La Communauté des Etats de l’Afrique de l’Est (EAC) exige du gouvernement congolais, des éclaircissements « supplémentaires et urgents » sur l’expulsion du territoire congolais, de trois généraux rwandais membres de l’état-major de la force régionale installé à Goma, capitale du Nord-Kivu.

Dans une correspondance du Bureau du Secrétaire général, consultée par la rédaction 24sur24.Cd, l’EAC qui dit avoir appris avec « inquiétude » le 30 janvier 2023 l’expulsion de 3 officiers rwandais, rappelle au ministre congolais des Affaires étrangères, que le déploiement des officiers au QG de la Force régionale de l’EAC à Goma pour appuyer le Centre de commandement régional, était une décision des chefs d’État lors de leur réunion sur le processus de paix dans l’Est de la RDC tenue le en marge de la COP 27 le 7 novembre 2022 à Sharm El Sheik en Egypte.

D’après cette correspondance signée par le secrétaire général de cette organisation sous-régionale, Dr Peter Mutuku Mathuki, la RDC et l’EAC ont convenu que l’EACRF et son personnel jouiront des privilèges et immunités qui sont spécifiés dans l’Accord et le Protocole de l’EAC sur la coopération dans les affaires de défense et ce, en vertu de l’article 2 du SOFA.

Pour rappel, les Officiers rwandais membres de l’Etat-Major de la Force Régionale de la Communauté des Etats de l’Afrique de l’Est ont été enjoins de de quitter le sol congolais.

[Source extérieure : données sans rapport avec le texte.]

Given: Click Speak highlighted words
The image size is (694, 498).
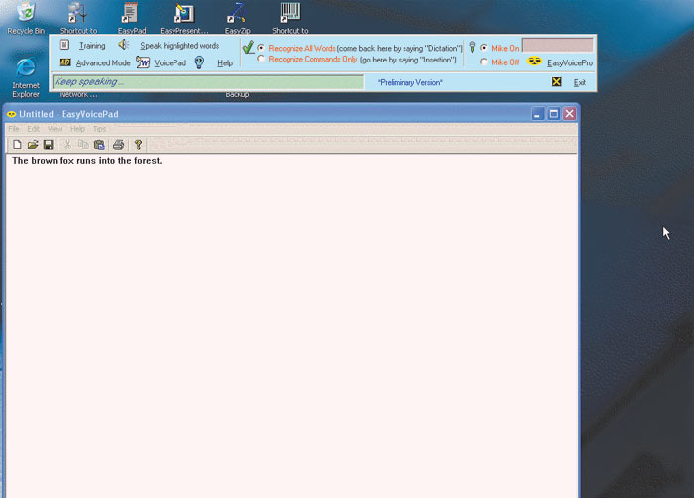Looking at the screenshot, I should (179, 46).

Ces derniers ont déjà quitté le sol congolais et regagné le Rwanda. Suite à cette décision, le Rwanda a rappelé tous ses officiers faisant partie de tous les mécanismes régionaux basés en République Démocratique du Congo.

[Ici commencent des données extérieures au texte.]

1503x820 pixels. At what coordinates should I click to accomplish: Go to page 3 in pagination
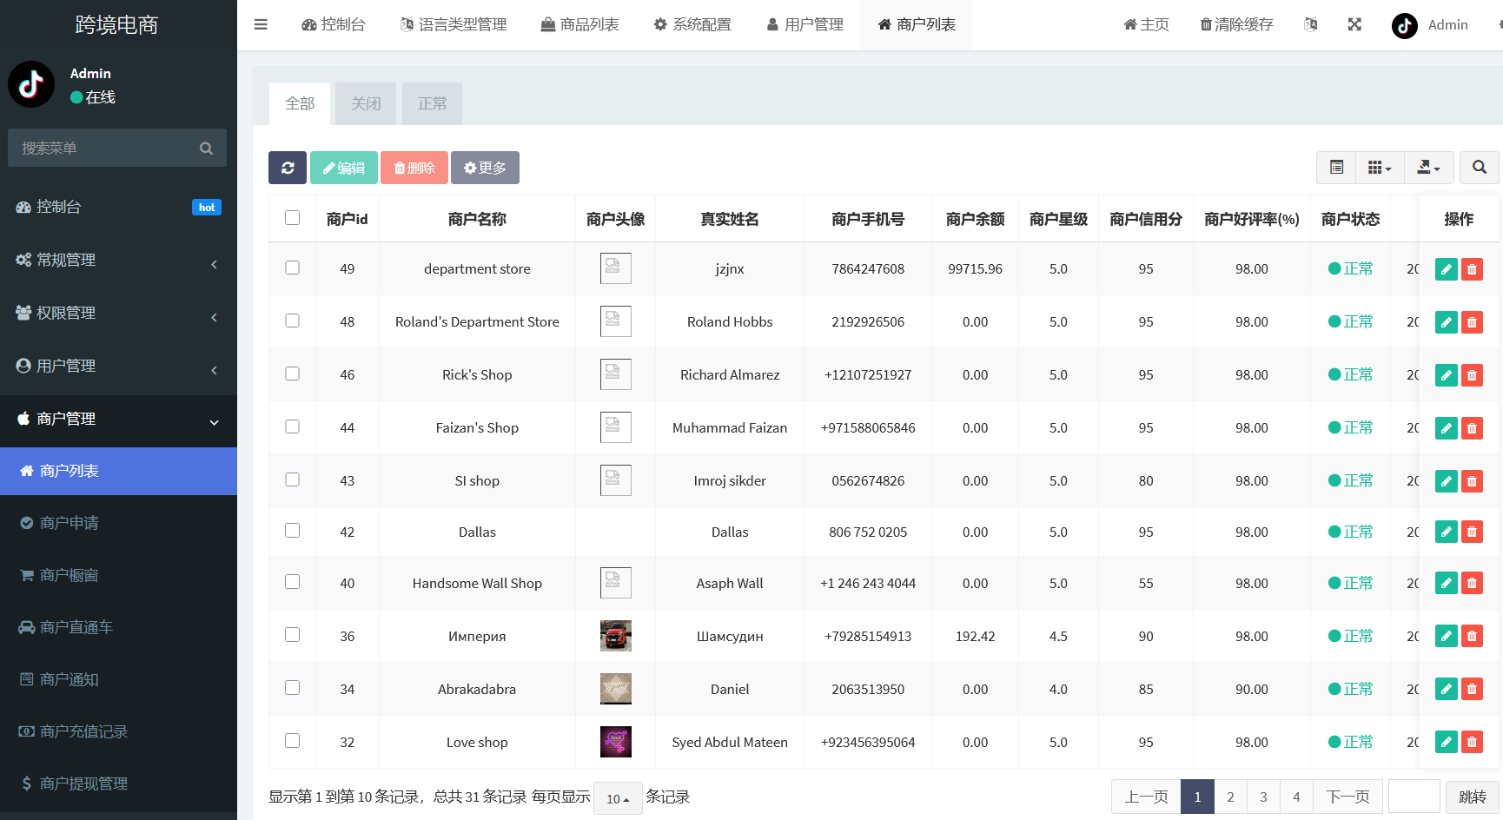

Les relations entre Kinshasa et Kigali sont davantage tendues ces dernières semaines. Un avion militaire congolais a été d’ailleurs visé et touché par un tir revendiqué par les autorités rwandaises qui accusaient le Sukhoi de violer son espace aérien. Le M23, soutenu par Kigali, a repris son offensive sur plusieurs axes combattant les FARDC, les milices locales et les Nyatura. La force régionale de l’EAC ne se bat pas non plus se contentant de privilégier la voie du dialogue.